I was a couple of years past the age of believing in Santa Claus, searching the hall closet for Christmas presents I knew my parents had stashed there, when I first glimpsed the lavender-blue dress that would become a favorite garment of my childhood. I feigned surprise when I unwrapped it on Christmas morning and rejoiced because I knew, even as a 10-year-old, that the loose, tented shape was the height of mid-1960s fashion.

I soon fell in love with the stylish center pleat that ran from bodice to hem, the chic three-quarter sleeves, and the way the soft cotton fabric floated across my skin, such a contrast to my scratchy school uniform. But what I especially loved was the garment’s swirling paisley pattern that my father called “psychedelic.” I found it comforting to trace my index finger along the undulating teardrop shapes and could get lost in the mesmerizing shades of blue.
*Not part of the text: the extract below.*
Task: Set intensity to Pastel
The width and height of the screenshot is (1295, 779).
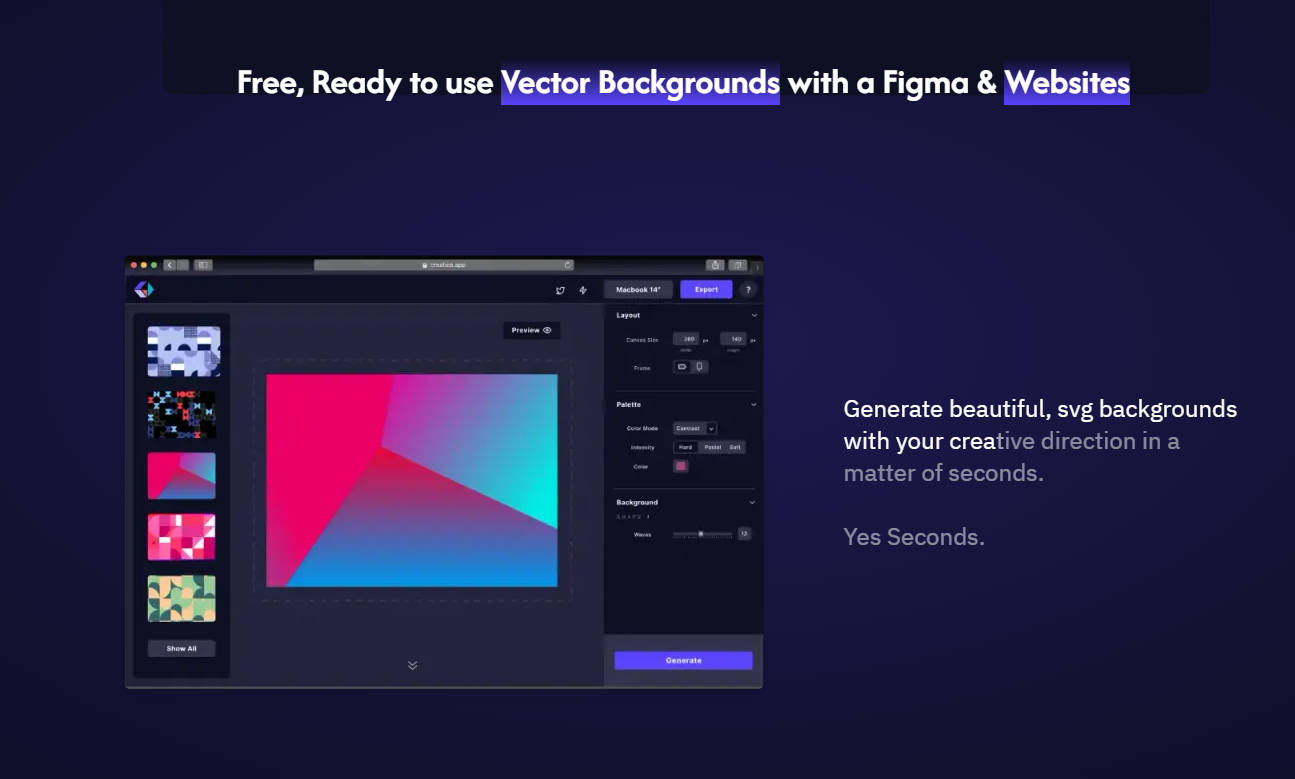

I barely noticed that repeated washings were causing the colors to fade and the hem to fray. I mourned the day when an underarm seam split and my mother pointed out the obvious: I had outgrown my beautiful paisley dress. She said it was time to add it to the pile of clothes destined for the thrift shop.

I regret that no physical remnant of that dress exists, but it certainly lives on in my memory. I suspect it’s the reason why to this day I am attracted to paisley fabric, especially in shades of lavender-blue.

This is a bird’s-eye view of the dining room in the house where I grew up. I loved this room because our family came together here, especially in the winter, when it was too cold to sit in our drafty living room.


In one of my earliest memories, my dad is sitting at the table, holding me on his lap while I work on a connect-the-dots drawing. Once I’ve connected the dots next to all the numbers I know, he points his finger at each subsequent, higher number, and I follow with my pencil. In another memory, he’s making a wire recording of me reading from one of my favorite storybooks, Three Billy Goats Gruff, and I’m trying really hard to not make any mistakes.

Most nights, we ate dinner in the kitchen, but when we had company – my Aunt Bea or my grandmother and my Uncle Bob – my mom served us here, using her just-for-special-occasions white china with the pink thistle design. We usually had a special dessert, and sometimes I got to listen to a few snippets of adult after-dinner conversation before being sent off to bed.

This also was the room where I did my homework, which often took longer than it should have because I’d get lost in daydreams as I gazed out the big window onto our side lawn. It’s also the room that contained my mom’s china cabinet, whose drawers my sister and I loved to explore when mom was on the phone talking to her sister Eileen.

It’s funny how quickly these memories spring up and how clearly I see them after all these years. It makes me wish I had a full-fledged dining room in the home where I live now instead of just a dining area.